GOAL OF THE EXERCISE: Begin at the top of the records and copy each line exactly. The line containing "Task: Expand the address bar dropdown arrow" is the last one to include.

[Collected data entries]
──────────────────────────────
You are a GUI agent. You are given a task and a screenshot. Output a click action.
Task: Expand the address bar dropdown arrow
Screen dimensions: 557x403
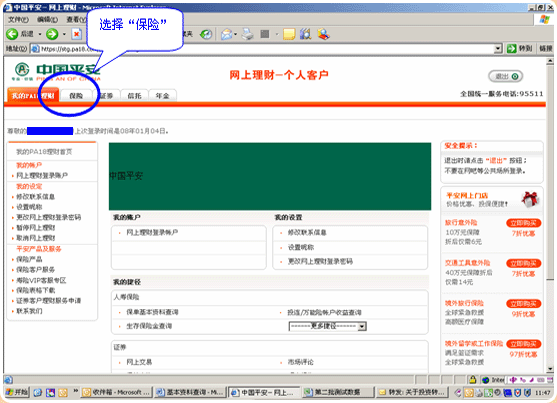click(x=498, y=49)
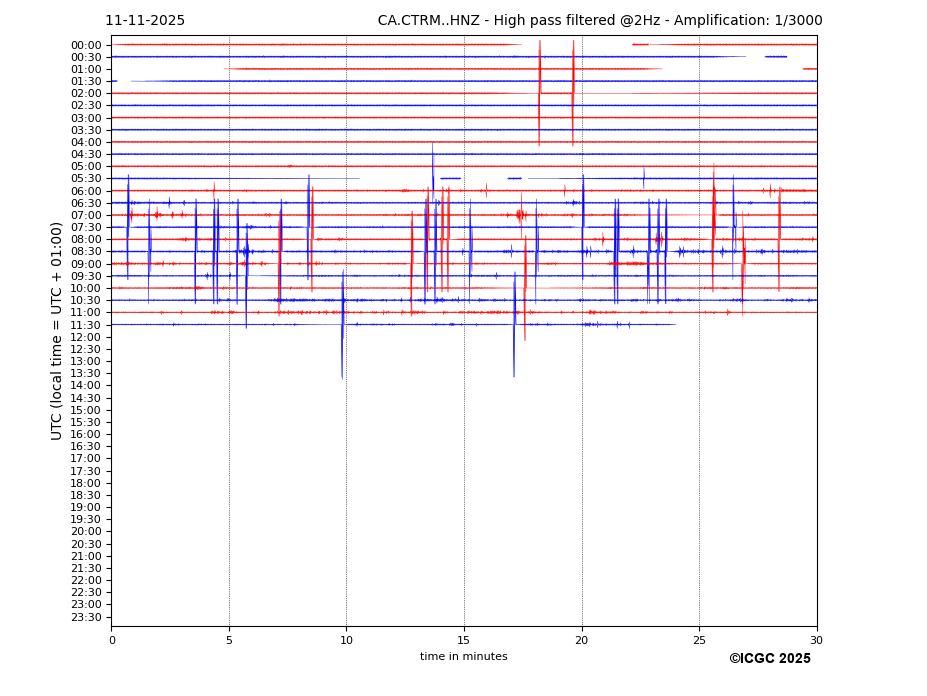Screen dimensions: 927x696
Task: Pick the 11:30 time tick label
Action: (x=86, y=325)
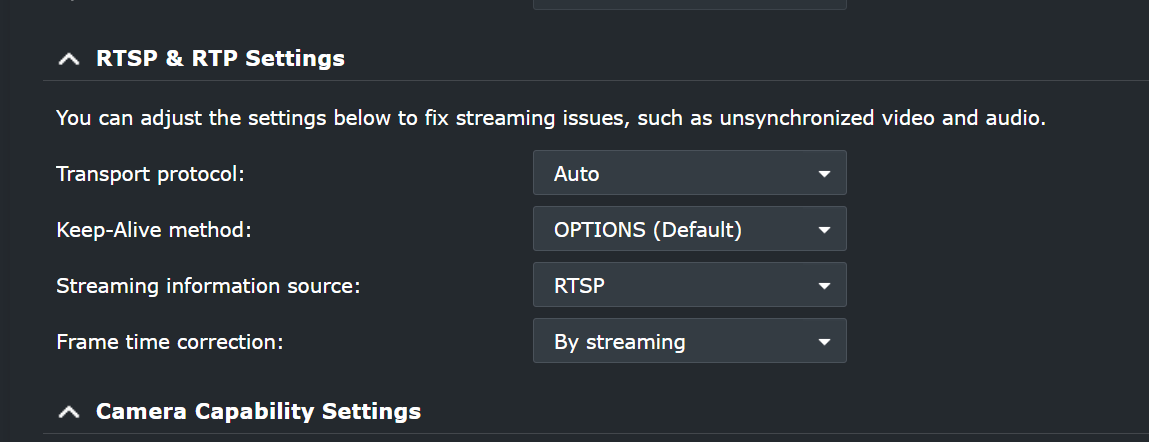This screenshot has height=442, width=1149.
Task: Open the dropdown showing By streaming
Action: point(689,341)
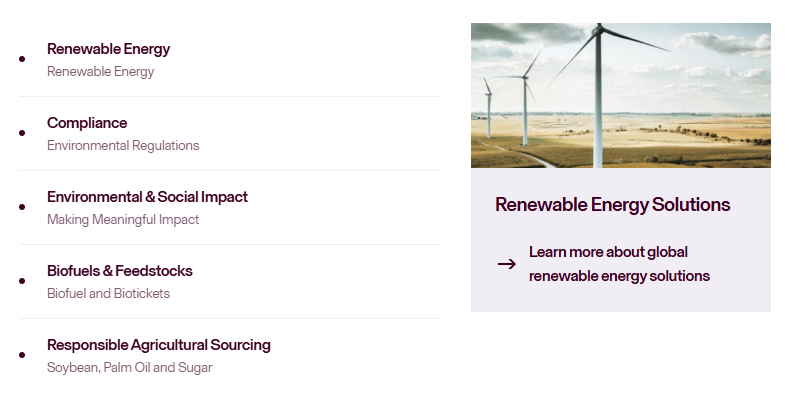This screenshot has height=415, width=789.
Task: Open the Renewable Energy heading link
Action: pyautogui.click(x=108, y=49)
──────────────────────────────
TASK OUTPUT:
You are a GUI agent. You are given a task and a screenshot. Output a click action.
Task: Expand the address bar dropdown arrow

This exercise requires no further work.